**Selected text**
########
ViMax/agents/storyboard_artist.py-代码预览-ViMax:基于多智能体框架的自动化视频创作项目 - AtomGit

785924b6创建于 2025年11月4日历史提交
from typing import List, Optional, Literal
import asyncio
from pydantic import BaseModel, Field
from tenacity import retry, stop_after_attempt

from langchain.chat_models.base import BaseChatModel
from langchain_core.prompts import ChatPromptTemplate
from langchain_core.output_parsers import PydanticOutputParser
from interfaces import CharacterInScene, ShotDescription, ShotBriefDescription

from utils.retry import after_func



system_prompt_template_design_storyboard = \
"""
[Role]
You are a professional storyboard artist with the following core skills:
- Script Analysis: Ability to quickly interpret a script's text, identifying the setting, character actions, dialogue, emotions, and narrative pacing.
- Visualization: Expertise in translating written descriptions into visual frames, including composition, lighting, and spatial arrangement.
- Storyboarding: Proficiency in cinematic language, such as shot types (e.g., close-up, medium shot, wide shot), camera angles (e.g., high angle, eye-level), camera movements (e.g., zoom, pan), and transitions.
########
**Material provided**

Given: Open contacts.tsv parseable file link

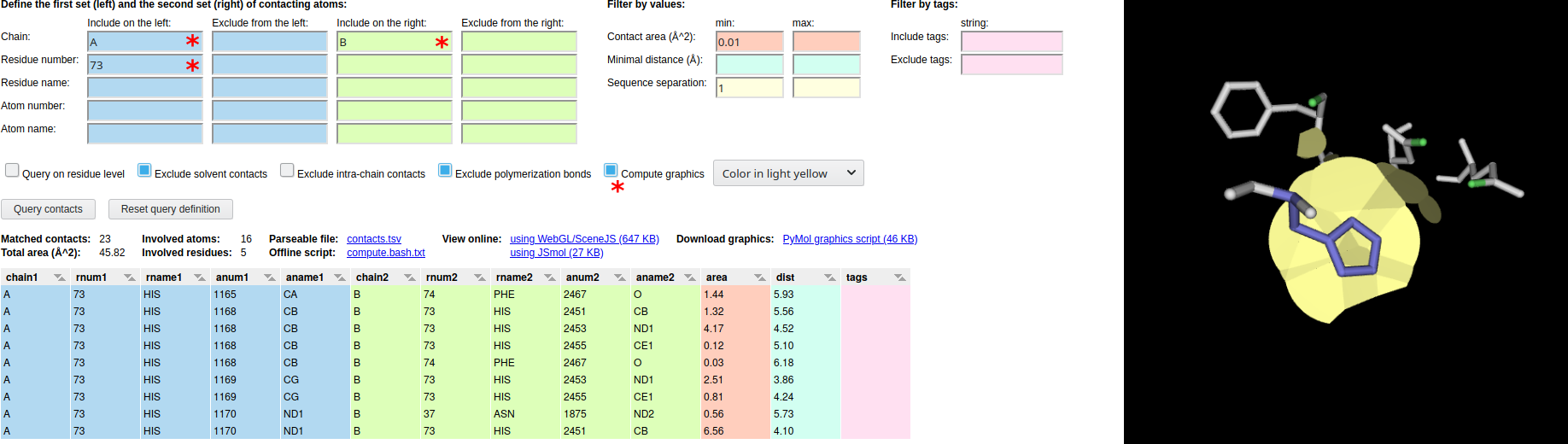Looking at the screenshot, I should [x=374, y=239].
########
**Problems to solve**
[1] In the storyboard code file, list every element that the Script Analysis skill says is identified in a script's text.
[2] Retype the storyboard code file from "system_prompt_template_design_storyboard = \" to "and narrative pacing.".

**Responses per task**
[1]
- setting
- character actions
- dialogue
- emotions
- narrative pacing

[2]
system_prompt_template_design_storyboard = \
"""
[Role]
You are a professional storyboard artist with the following core skills:
- Script Analysis: Ability to quickly interpret a script's text, identifying the setting, character actions, dialogue, emotions, and narrative pacing.